I think it is great that you work to create simple explanations of complex technical subjects. My business is called Plano & Simple (my last name is Plano) because I coach entrepreneurs on how to pitch to investors using simple, clear language - to be compelling without getting into technical detail (to give myself a little more credibility, I do have a BS in Physics and a PhD in Materials Science).
So - keep up the good work! Even us technical non-techies truly appreciate the assistance.
All may not be lost with your current system. I would suspect when you told the salesperson online they assumed you ment internet use. I believe your AMD 4250 card can use its stream processors to render a dvd mpg2 files. If money is a issue for your start up video business, its worth a try downloading the rendering portion of the catylast control center. This will quickly make a file you can import into Encore to make dvds. Just be sure you set the asset to not to render in Encore. Granted a few more steps than having a highend Intel system but the savings would be tremendous. You'll have to ask yourself what is your video market is going to support.
Actually, there has never been a discrete AMD HD 4250 GPU. All "HD 4250" GPUs are integrated on motherboards with certain AMD core-logic chipsets. As such, those onboard GPUs actually steal some system RAM for themselves, leaving the user with much less than the installed RAM available for apps. These onboard graphics do not have their own dedicated VRAM at all.
And the AMD DVD encode function only works with discrete AMD/ATi GPUs, such as the HD 6450. It will not work at all with any integrated/onboard GPU such as the HD 4250 or with any GPU that lacks sufficient dedicated VRAM (in this case, the HD 4250 does not have any dedicated VRAM at all - but instead steals some system RAM).
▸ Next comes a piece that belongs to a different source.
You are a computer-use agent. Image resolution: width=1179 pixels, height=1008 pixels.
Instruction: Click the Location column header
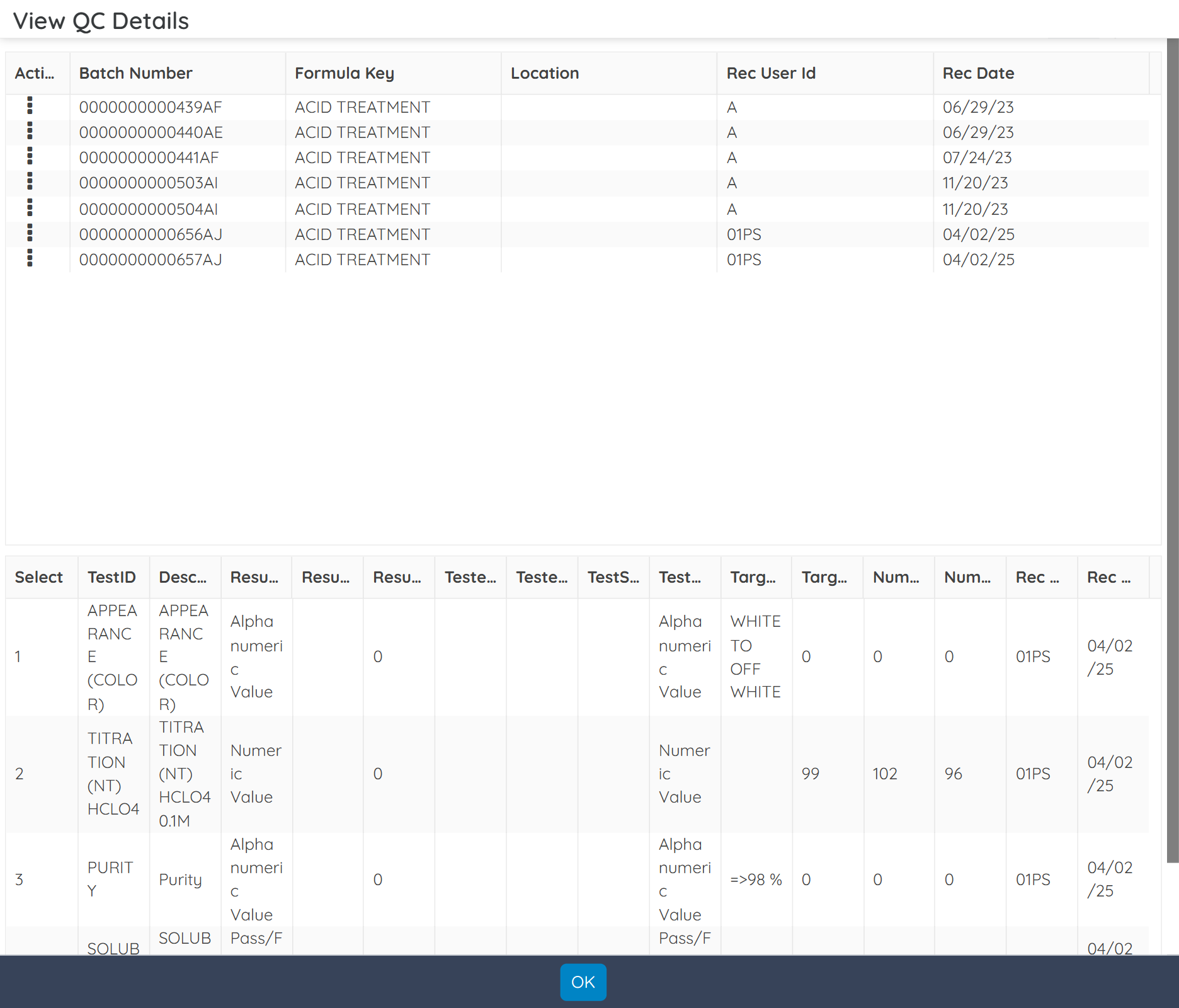[x=544, y=73]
And the rendering engine will not do any good in Premiere Pro: The OP still needs Premiere to make the edits, and if performance within Premiere is sluggish with that particular system, there is nothing she can do short of an entirely new system (especially since adding a discrete GeForce graphics card can only do so much for a PC that's relatively slow by current standards).
Message was edited by: RjL190365
Ah that explains why I was unable to find a 4250 card on the AMD site. I have a AMD 4850 in my back up machine it has over 400 stream cores and it can quickly transcode video to mpg2 quickly with the free tools AMD supplies. I can only hope that Adobe expands the GPU features to include all capable cards for both the MAC or pc users. I feel this would occur much more quickly if pc users learn to complain as well as Mac users (smiles). I'll stand by my orignal advice for Linda... depending on your client's true needs an overnight processing of your DVD output is workable... I upgraded my computer when I started using AVCHD files that just were too sputtering to work with. Ive had processed blueray material for 24 hrs now thats a pain. Upgrading should be more a function than what your doing rather than your output time. If its long you can plan for it.